▶ [Excerpted passage]:
• • • • •

Request For Comment: Asynchronous Logging

Tue May 11 10:08:58 UTC 2021

Hi Xin, see my answer in the CSR.

Cheers, Thomas

On Tue, May 11, 2021 at 9:53 AM Liu, Xin <xxinliu at amazon.com> wrote:

> Hi,
>
> This RFC covers almost all aspects of async logging. Since then, we have
> drawn many consensus and implemented them one by one.
>
> I still have one open question. What's the discard policy?
>
> Problem statement:
> For async-logging, we proposed a lossy non-blocking design. that is to
> say, the buffer is bounded and we have to drop messages for
> non-blocking. The rationale was described: here:
> https://github.com/openjdk/jdk/pull/3135#issuecomment-809942487
>
> The discard policy defines which message is dropped at logsite when the
> buffer is full. There're at least 3 choices.
> 1. drop the oldest message and proceed to enqueue.
> 2. give up enqueue attempt. that is to say, the newest message is
> discarded.
> 3. support them both, let user to choose.
>
> It seems different data structures of buffer bias to different discard
> policy. eg. printk of Linux kernel uses a fixed ringbuffer. It chooses
> 1) because that is naturally done by ringbuffer overwrite.
>
> Folly logging library also supports async writing. They chose 2) because
> it's straight-forward for a bounded array.
>
> https://github.com/facebook/folly/blob/master/folly/logging/AsyncLogWriter.cpp#L91
>
> My current implementation is just in the middle two polar opinions. my
> buffer is implemented using a linkedlist-based deque. It means that I
> can pop elements from either sides. technically speaking, I can easily
> support 2 discard policies.
>
> In CSR, I wrote the following sentence in Solution section.
> "On buffer exhaustion a message is discarded so that under no
> circumstances will logging block threads. Which message is discarded
> depends on implementation. In current implementation, the oldest message
> is discarded to make room for the newest message. "

• • • • •

Entries from a dataset:
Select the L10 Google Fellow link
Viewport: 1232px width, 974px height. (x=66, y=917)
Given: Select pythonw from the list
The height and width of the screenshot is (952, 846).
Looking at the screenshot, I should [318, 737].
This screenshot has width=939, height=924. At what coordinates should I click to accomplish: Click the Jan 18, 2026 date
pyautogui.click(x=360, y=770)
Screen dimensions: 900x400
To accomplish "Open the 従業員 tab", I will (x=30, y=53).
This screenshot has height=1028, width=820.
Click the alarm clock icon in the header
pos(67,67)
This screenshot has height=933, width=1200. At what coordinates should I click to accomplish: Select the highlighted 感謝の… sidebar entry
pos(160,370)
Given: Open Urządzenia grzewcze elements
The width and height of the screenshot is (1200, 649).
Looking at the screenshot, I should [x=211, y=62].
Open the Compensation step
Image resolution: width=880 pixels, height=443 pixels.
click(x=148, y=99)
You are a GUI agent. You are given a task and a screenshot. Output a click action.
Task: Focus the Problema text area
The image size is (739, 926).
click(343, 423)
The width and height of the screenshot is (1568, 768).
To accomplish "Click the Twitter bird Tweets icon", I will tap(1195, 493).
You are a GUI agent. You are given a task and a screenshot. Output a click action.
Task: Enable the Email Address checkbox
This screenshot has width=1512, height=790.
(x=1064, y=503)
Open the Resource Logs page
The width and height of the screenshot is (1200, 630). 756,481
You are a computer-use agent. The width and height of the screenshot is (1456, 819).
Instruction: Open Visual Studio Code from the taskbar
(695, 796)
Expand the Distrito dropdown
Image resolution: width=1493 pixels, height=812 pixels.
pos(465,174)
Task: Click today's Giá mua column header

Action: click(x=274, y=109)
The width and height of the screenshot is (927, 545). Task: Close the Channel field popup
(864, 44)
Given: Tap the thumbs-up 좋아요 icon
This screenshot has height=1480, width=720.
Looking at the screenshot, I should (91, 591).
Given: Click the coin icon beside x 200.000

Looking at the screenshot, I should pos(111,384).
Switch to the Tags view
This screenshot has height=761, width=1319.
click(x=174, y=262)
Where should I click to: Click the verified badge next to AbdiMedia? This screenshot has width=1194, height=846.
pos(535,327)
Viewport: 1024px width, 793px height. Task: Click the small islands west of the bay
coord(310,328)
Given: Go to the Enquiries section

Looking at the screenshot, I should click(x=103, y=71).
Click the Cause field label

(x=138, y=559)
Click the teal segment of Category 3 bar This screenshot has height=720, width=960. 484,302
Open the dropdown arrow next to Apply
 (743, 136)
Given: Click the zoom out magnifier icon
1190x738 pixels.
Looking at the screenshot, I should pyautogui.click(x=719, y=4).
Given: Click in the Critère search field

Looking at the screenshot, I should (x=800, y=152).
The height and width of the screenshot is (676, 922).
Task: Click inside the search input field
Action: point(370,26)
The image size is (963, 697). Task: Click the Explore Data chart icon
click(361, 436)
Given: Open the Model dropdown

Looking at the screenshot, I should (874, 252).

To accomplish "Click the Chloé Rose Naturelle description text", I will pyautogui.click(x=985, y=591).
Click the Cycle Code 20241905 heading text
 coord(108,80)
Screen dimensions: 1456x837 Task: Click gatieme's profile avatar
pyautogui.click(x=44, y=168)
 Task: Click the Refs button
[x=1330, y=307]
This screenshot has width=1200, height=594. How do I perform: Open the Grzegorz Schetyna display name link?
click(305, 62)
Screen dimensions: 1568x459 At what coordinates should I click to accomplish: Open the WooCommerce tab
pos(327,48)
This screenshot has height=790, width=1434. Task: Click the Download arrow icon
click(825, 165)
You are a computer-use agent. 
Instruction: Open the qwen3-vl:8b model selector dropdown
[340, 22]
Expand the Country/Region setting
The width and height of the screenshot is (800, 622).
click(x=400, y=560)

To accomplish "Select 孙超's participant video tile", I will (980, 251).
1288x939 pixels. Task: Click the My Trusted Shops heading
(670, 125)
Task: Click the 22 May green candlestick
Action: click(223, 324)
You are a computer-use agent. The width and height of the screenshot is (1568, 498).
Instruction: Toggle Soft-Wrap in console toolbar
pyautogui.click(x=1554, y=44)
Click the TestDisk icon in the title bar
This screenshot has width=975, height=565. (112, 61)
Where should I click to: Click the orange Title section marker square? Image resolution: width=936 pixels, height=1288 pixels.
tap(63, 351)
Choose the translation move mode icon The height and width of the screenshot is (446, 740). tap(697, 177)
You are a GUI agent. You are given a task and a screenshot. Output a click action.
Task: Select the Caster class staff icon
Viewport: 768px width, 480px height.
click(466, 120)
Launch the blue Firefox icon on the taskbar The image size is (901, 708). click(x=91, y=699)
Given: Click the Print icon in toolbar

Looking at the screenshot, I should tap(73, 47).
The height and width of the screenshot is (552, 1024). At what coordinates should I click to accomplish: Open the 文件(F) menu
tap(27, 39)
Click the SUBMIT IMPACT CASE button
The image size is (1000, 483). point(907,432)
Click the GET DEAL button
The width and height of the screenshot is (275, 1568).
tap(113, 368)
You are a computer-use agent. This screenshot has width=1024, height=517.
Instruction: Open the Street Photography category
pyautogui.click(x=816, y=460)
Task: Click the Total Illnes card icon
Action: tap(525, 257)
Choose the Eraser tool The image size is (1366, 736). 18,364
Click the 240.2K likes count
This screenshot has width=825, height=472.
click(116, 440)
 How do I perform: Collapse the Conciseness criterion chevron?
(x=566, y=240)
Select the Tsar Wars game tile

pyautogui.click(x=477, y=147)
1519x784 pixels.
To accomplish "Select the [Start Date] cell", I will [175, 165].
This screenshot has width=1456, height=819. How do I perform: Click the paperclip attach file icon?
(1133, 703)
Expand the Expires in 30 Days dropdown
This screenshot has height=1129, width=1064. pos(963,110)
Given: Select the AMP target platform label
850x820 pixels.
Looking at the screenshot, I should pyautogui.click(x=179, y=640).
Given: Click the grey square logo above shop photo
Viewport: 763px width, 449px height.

• • • • •

▶ [List of tasks]:
**a.** List the discard policy choices given in the asynchronous logging thread.
**b.** Please quote the asynchronous logging thread starting with "Tue May 11 10:08:58" and going on through "one by one.".
Work from the asynchronous logging thread alone.

▶ [Worked answers]:
**a.**
1. drop the oldest message and proceed to enqueue.
2. give up enqueue attempt. that is to say, the newest message is discarded.
3. support them both, let user to choose.

**b.**
Tue May 11 10:08:58 UTC 2021

Hi Xin, see my answer in the CSR.

Cheers, Thomas

On Tue, May 11, 2021 at 9:53 AM Liu, Xin <xxinliu at amazon.com> wrote:

> Hi,
>
> This RFC covers almost all aspects of async logging. Since then, we have
> drawn many consensus and implemented them one by one.